I mean it: I am addicted. Where other mums reach for a glass of wine, I reach for a book. It is nothing to do with duty. It is, first, about escaping the horrors—fatigue, boredom, low-level despair—of the daily endurance test we call parenting. And second, about radical, transformative joy. Reading is great, but reading to my kids is life-saving and intoxicating.
Why? The philosopher in me can’t help wanting to try a theory on for size. Let’s call it transcendence through empathy—or, if you prefer, shared consciousness. Ordinary consciousness is lonely. No one else can think your thoughts or live your fate. Part of the thrill of being inside a story with your listeners is the sudden experience of inhabiting—simultaneously, intensely, effortlessly—one consciousness: that of the narrated character. Their thoughts and feelings become ours; their journey, our journey. The lonely edge of consciousness falls away as we are absorbed together into another self, held in a kind of collective trance. Out of many, we are made one.

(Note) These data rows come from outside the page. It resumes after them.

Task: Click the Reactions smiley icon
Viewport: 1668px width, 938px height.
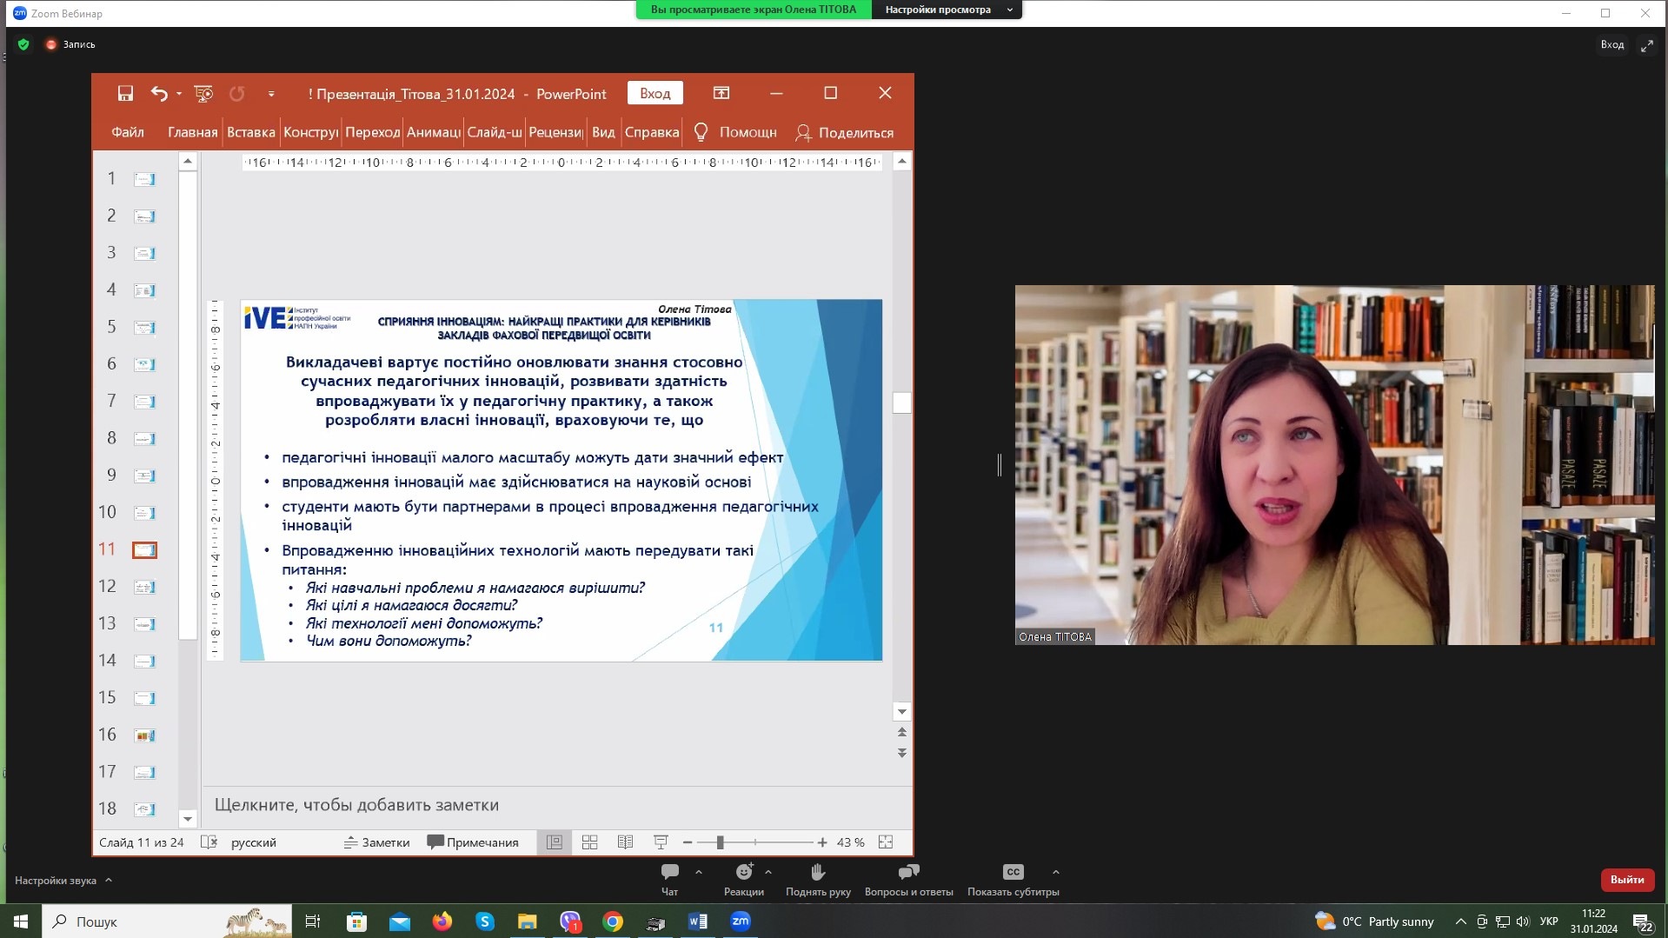Action: 743,873
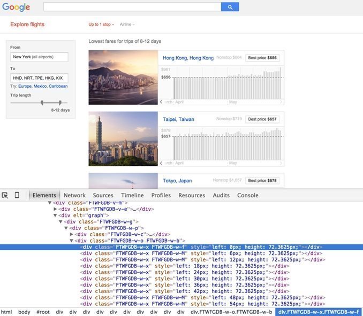The width and height of the screenshot is (363, 316).
Task: Click the Europe suggestion link
Action: [25, 86]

This unity isn’t abstract for my kids. It’s visceral. They feel it in their bodies. They can’t keep still; they leap up to try the gestures, voices, movements. It’s empathy made physical—an irrepressible urge to inhabit the other. “Wait, wait, wait!” my six-year-old cries, ready to fly off the bed as Peter Pan. My older two act out the shrugs, scowls and eye-rolls of Ron, Harry and Hermione, determined to get them just right.
Normally, consciousness is scattered. We dart from one thought or feeling to the next. A character’s consciousness, by contrast, has shape—a unity, coherence—we rarely achieve in our own lives. So, it’s not just that we come together miraculously inside the character; the experience of the character itself is unifying, leaving ordinary awareness feeling like a pale second-best.
Little wonder, then, that stopping is so hard. “Just one more page!” “Just one more line!” Bedtime slips later and later. Occasionally, the children resist starting because they know that once they are in the story, leaving will hurt. It’s an addiction, fiercer than that to scrolling.
That I enjoy the performance helps, too: the voices, the pregnant pause, the whispered aside. My children sometimes clap at the end. That’s nice, but I’m just a conduit. The point is where we’ve been—inside another world, where the boundaries of our lives dissolve and possibility stretches. A place where our selves grow larger, where homework and dirty dishes vanish. A suspended, expanded present.
And yet there is something ancient in this, too. For most of human history—before mass literacy—a story was what we heard together: around a fire, in the company of a teller. It was about entering this suspended state together through the music of language, rhythm and sound. Reading aloud renews that experience.
And then there’s the crying. Not theirs—mine. Aristotle would have called it catharsis. Just as he believed it was therapeutic for audiences to purge strong emotions in the structured, low-stakes environment of the theatre, so experiencing intense feeling with my kids—free from the ever looming threat of interpersonal strife—is bonding, healing and regulating all at once. As a parent, I often repress. As a storyteller, I can let the feelings flow, confident the story will keep the peace among us. And so I often sob through the final pages—a joy and a relief. I can’t help myself and, thanks to the parallel universe provided by the book, I don’t have to.
You could say that the imaginative leap into another’s shoes is practice for the moral life, civilisation in miniature. But I’ll save that for another column.
As my professional life keeps me knee-deep in democratic collapse, climate breakdown and other crises, the joy of reading aloud feels less like a luxury and more like a necessity. Not only is it pure magic, it’s cheaper than wine.